United States District Court, Western District of Washington
Feb 22, 2024
No. C23-1521-JCC (W.D. Wash. Feb. 22, 2024)

Opinion

C23-1521-JCC

02-22-2024

MICHAEL ANDREW WOOD, Petitioner, v. UNITED STATES OF AMERICA, Respondent.


ORDER

JOHN C. COUGHENOUR UNITED STATES DISTRICT JUDGE.

This matter comes before the Court on Michael Andrew Wood's motion to vacate, set aside, or correct his sentence under 28 U.S.C. § 2255 (Dkt. No. 1) and the Government's motion to seal (Dkt. No. 15). Having thoroughly considered the motions and the relevant record, the Court hereby ORDERS an evidentiary hearing with regards to whether Mr. Wood affirmatively requested that his counsel file an appeal but otherwise DENIES his motion (Dkt. No. 1), and it GRANTS the Government's motion to seal (Dkt. No. 15).

I. BACKGROUND

In July 2022, Mr. Wood pled guilty to one count of conspiracy to distribute controlled substances. See United States v. Wood, Case No. CR20-0092-JCC-014, Dkt. No. 819 (W.D. Wash. 2022). Prior to sentencing, Mr. Wood admitted to two supervised release violations relating to a prior offense. See United States v. Wood, Case No. CR14-5105-JCC-013, Dkt. No. 643 (W.D. Wash. 2022). The Court then sentenced him to 96 months imprisonment and five years of supervised release for the former offense and 12 months imprisonment for the latter offense(s), to run concurrently. See Case No. CR20-0092-JCC-014, Dkt. No. 947 at 1; Case No. CR14-5105-JCC-013, Dkt. No. 645 at 1. Prior to this, Mr. Wood initiated a civil rights complaint against multiple arresting officers and prison officials for injuries allegedly sustained during his arrest and confinement, amongst other allegations. See Wood v. United States, Case No. C22-0636-DGE, Dkt. No. 18 (W.D. Wash 2022).

■ **RAW DATA**

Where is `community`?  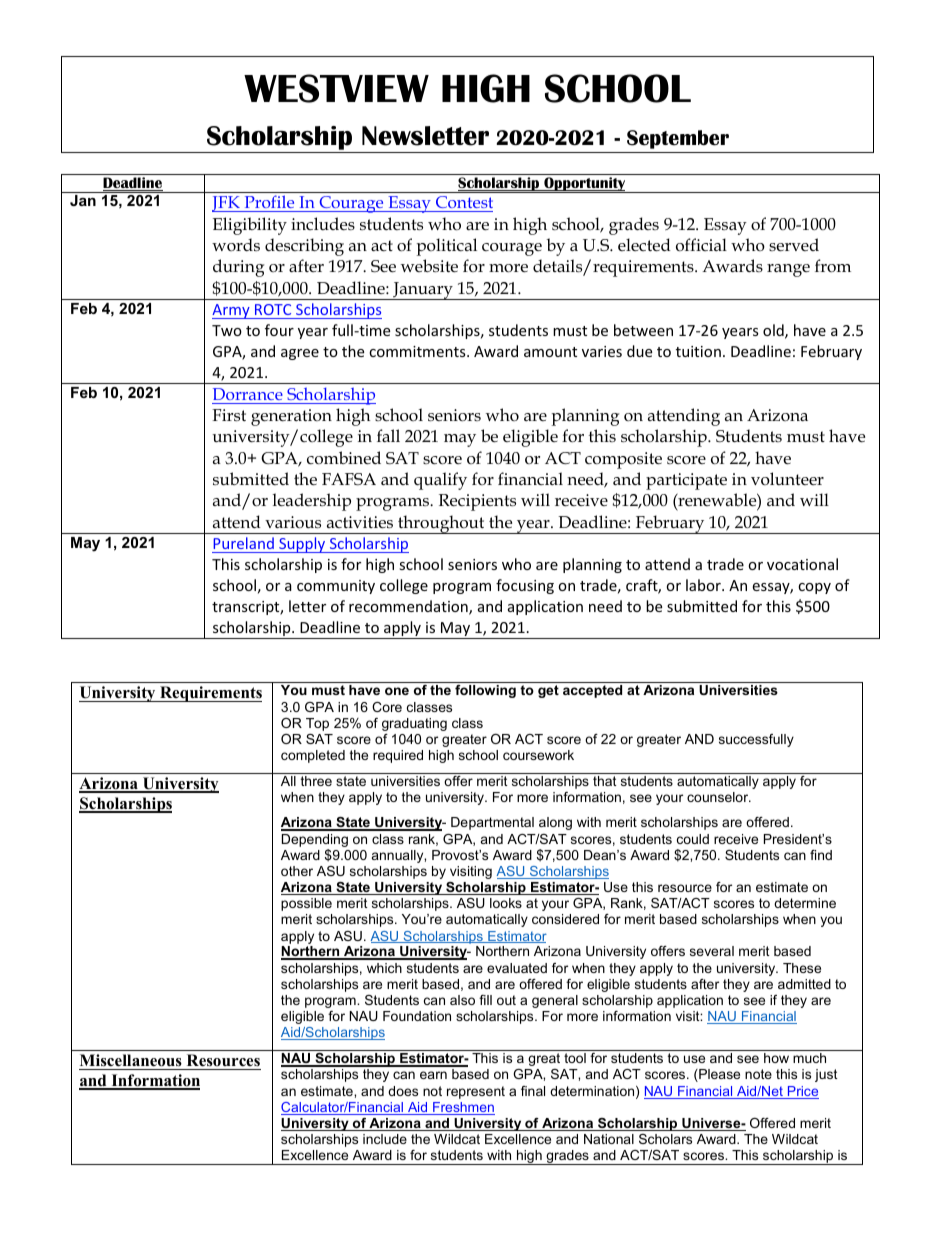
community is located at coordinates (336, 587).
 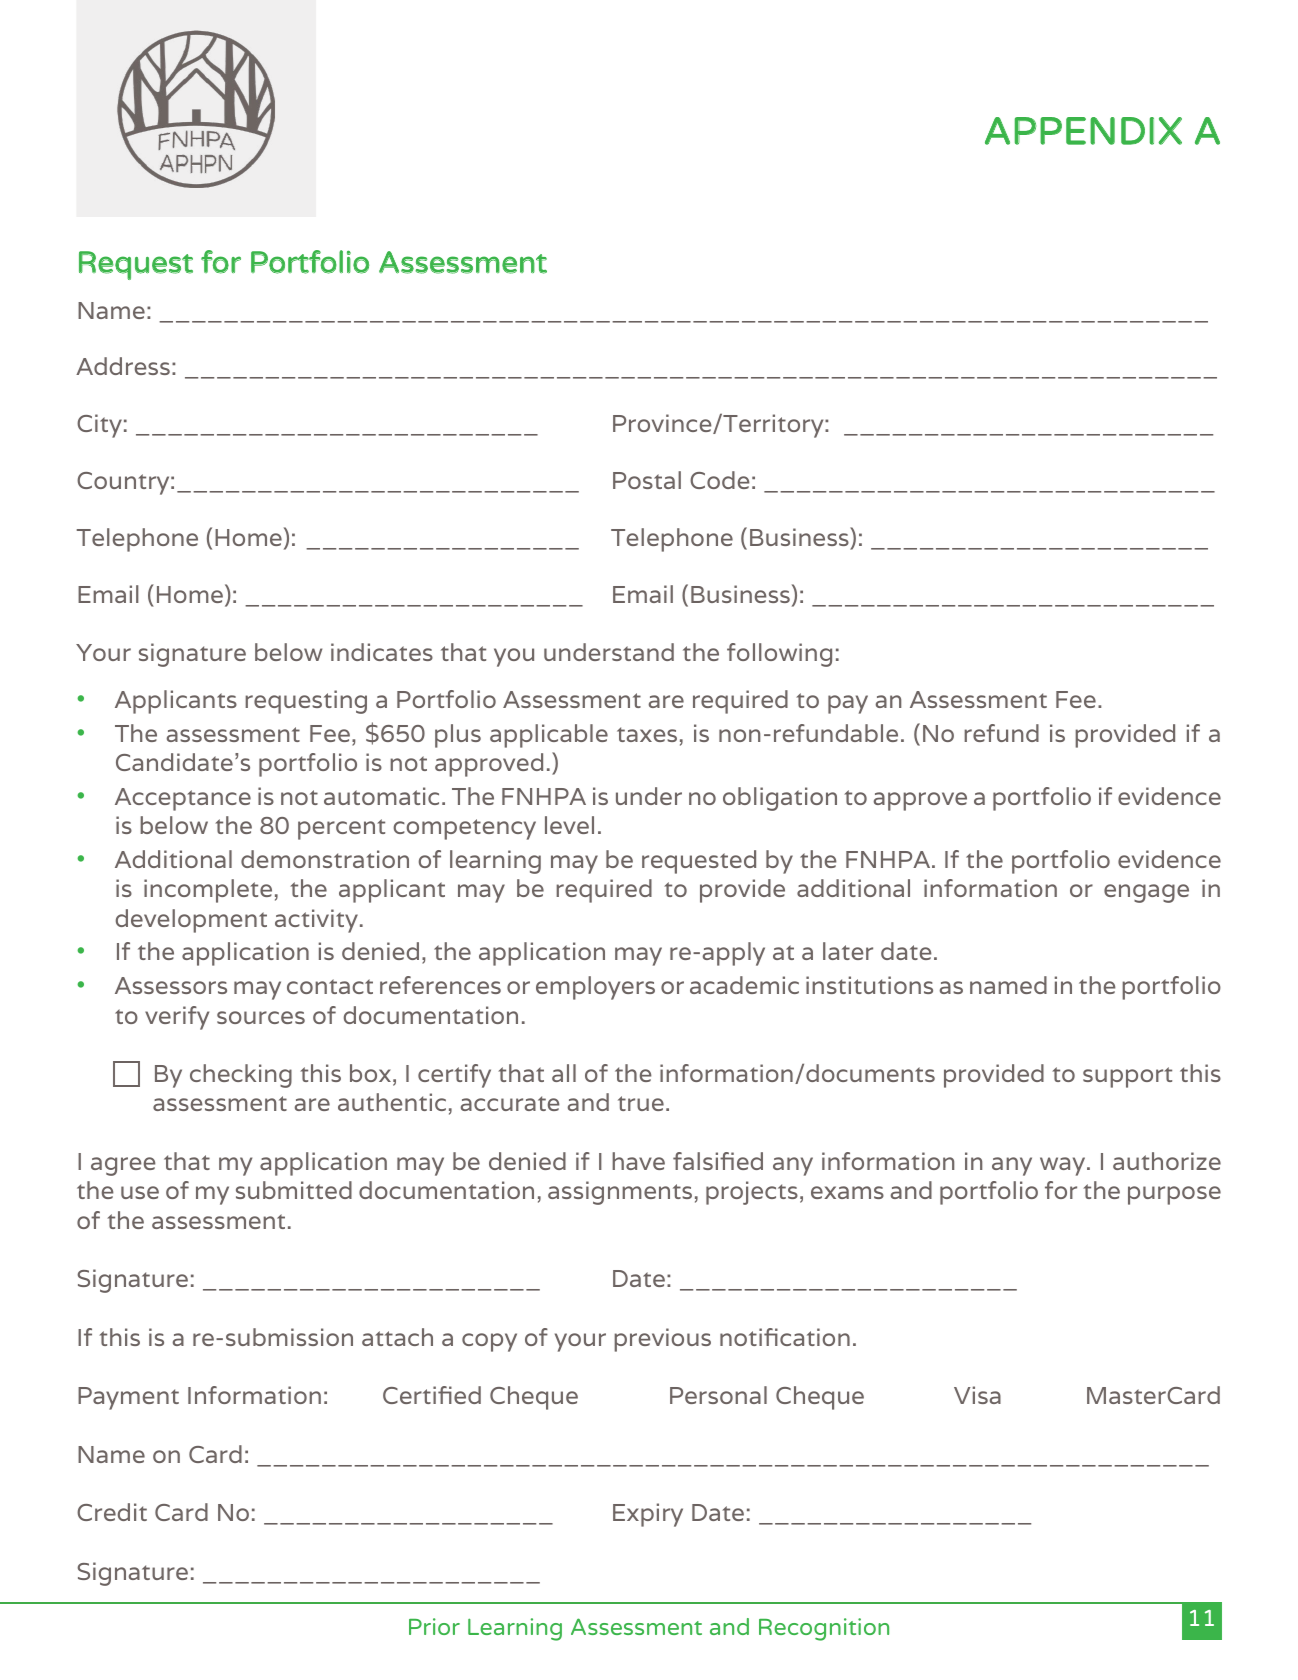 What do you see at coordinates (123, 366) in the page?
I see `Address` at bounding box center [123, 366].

■ **GIVEN INSTRUCTION 1**
Answer these three questions about the court order, one per line, marked (a), (b), (c). (a) Under which statute did Michael Andrew Wood bring his motion to vacate, set aside, or correct his sentence? (b) To what offense did he plead guilty in July 2022? (c) How many supervised release violations did he admit before sentencing?
■ **GIVEN INSTRUCTION 2**
Turn the paragraph of the court order that begins "In July 2022, Mr. Wood pled guilty" into a short bulleted list that keeps its main facts.
■ **GIVEN INSTRUCTION 3**
List every case number that appears in the court order.

■ **TASK RESULT 1**
(a) 28 U.S.C. § 2255
(b) One count of conspiracy to distribute controlled substances
(c) Two

■ **TASK RESULT 2**
- In July 2022, Mr. Wood pled guilty to one count of conspiracy to distribute controlled substances (Case No. CR20-0092-JCC-014).
- Before sentencing, he admitted to two supervised release violations relating to a prior offense (Case No. CR14-5105-JCC-013).
- The Court sentenced him to 96 months imprisonment and five years of supervised release for the conspiracy offense.
- The Court sentenced him to 12 months imprisonment for the supervised release violations, to run concurrently.
- Before this, he had filed a civil rights complaint against multiple arresting officers and prison officials for injuries allegedly sustained during his arrest and confinement, among other allegations (Case No. C22-0636-DGE).

■ **TASK RESULT 3**
- C23-1521-JCC
- CR20-0092-JCC-014
- CR14-5105-JCC-013
- C22-0636-DGE